In Defense of the Cafeteria

Sarah Bessey has a thought-provoking article in Prodigal Magazine: “In Defense of the Cafeteria” [approach to church and spiritual growth]. An excerpt:

I got my start in the small organic faith churches of western Canada, and it was good, but I needed the kind conservative Southern Baptist pastors’ wives I discovered in my early twenties, and I needed the Mennonites to teach me about pacifism and thrift, and I needed the mega-church’s passion, and I needed the newly-reformed friends, and I needed the mysticism of my charismatic roots, and I needed the desert Abbas and Ammas.

I needed Lectio Divina, a labyrinth, liturgy, and the Jesus Prayer, I needed my Bible, and my friend Tez in Australia, and I needed the Book of Common Prayer.
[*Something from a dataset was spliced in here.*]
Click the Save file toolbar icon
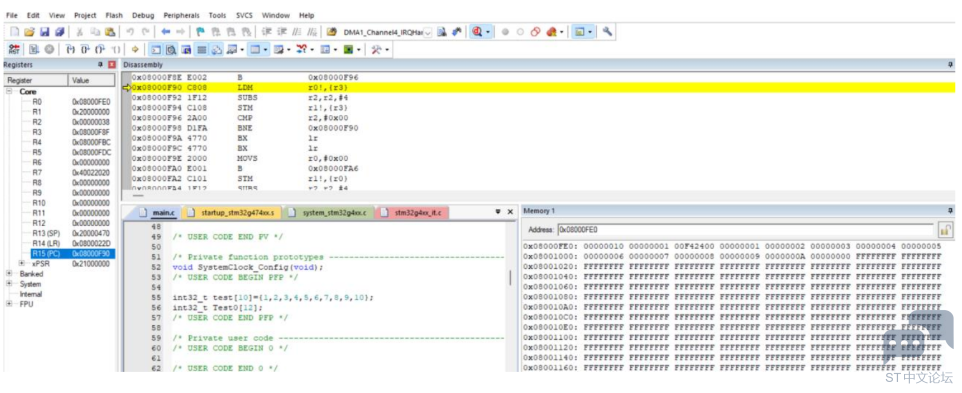The width and height of the screenshot is (962, 393). pyautogui.click(x=44, y=32)
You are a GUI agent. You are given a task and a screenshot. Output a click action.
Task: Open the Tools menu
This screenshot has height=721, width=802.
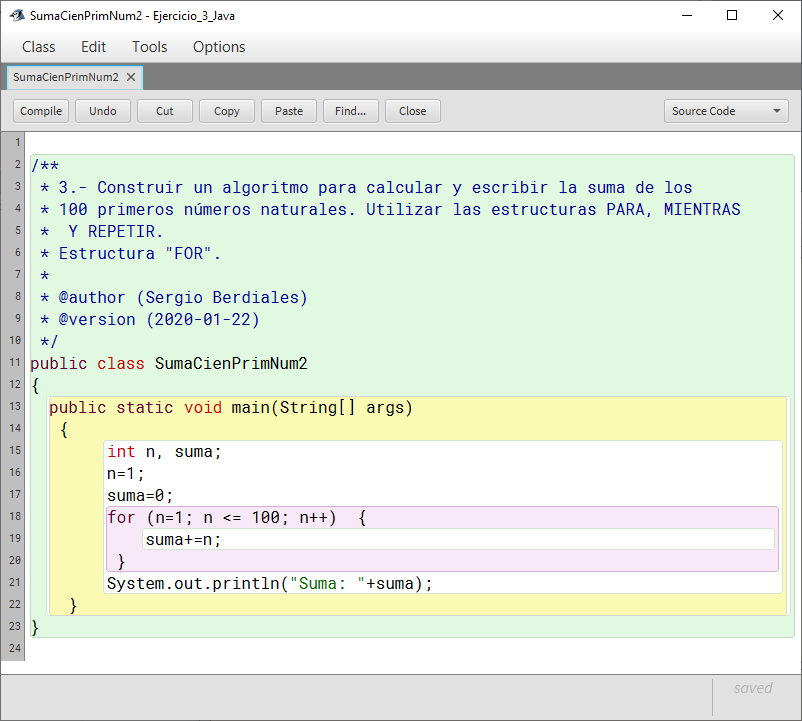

I needed the established theologians, and poets, and the up-and-coming bold bloggers, I needed the emerging church, and now I need my little community Vineyard. I need happy-clappy Jesus music, and I need the old hymns I sing into the cavern of the bathtub while I wash these small tiny souls in my care, and I need Mumford and Sons, too. I needed my husband’s seminary textbooks and discussions, and I needed big hairy worship anthems in stadiums with light shows, and then, when I didn’t, I needed empty cathedrals, pubs, the Eucharist every week, open fields, and church outside of the lines, and I need it all, still, always, I hold it all inside.

A great reminder that the Church is a diverse body with a rich history, and that wise leaders will recognize there is no such thing as one-size-fits-all spiritual formation.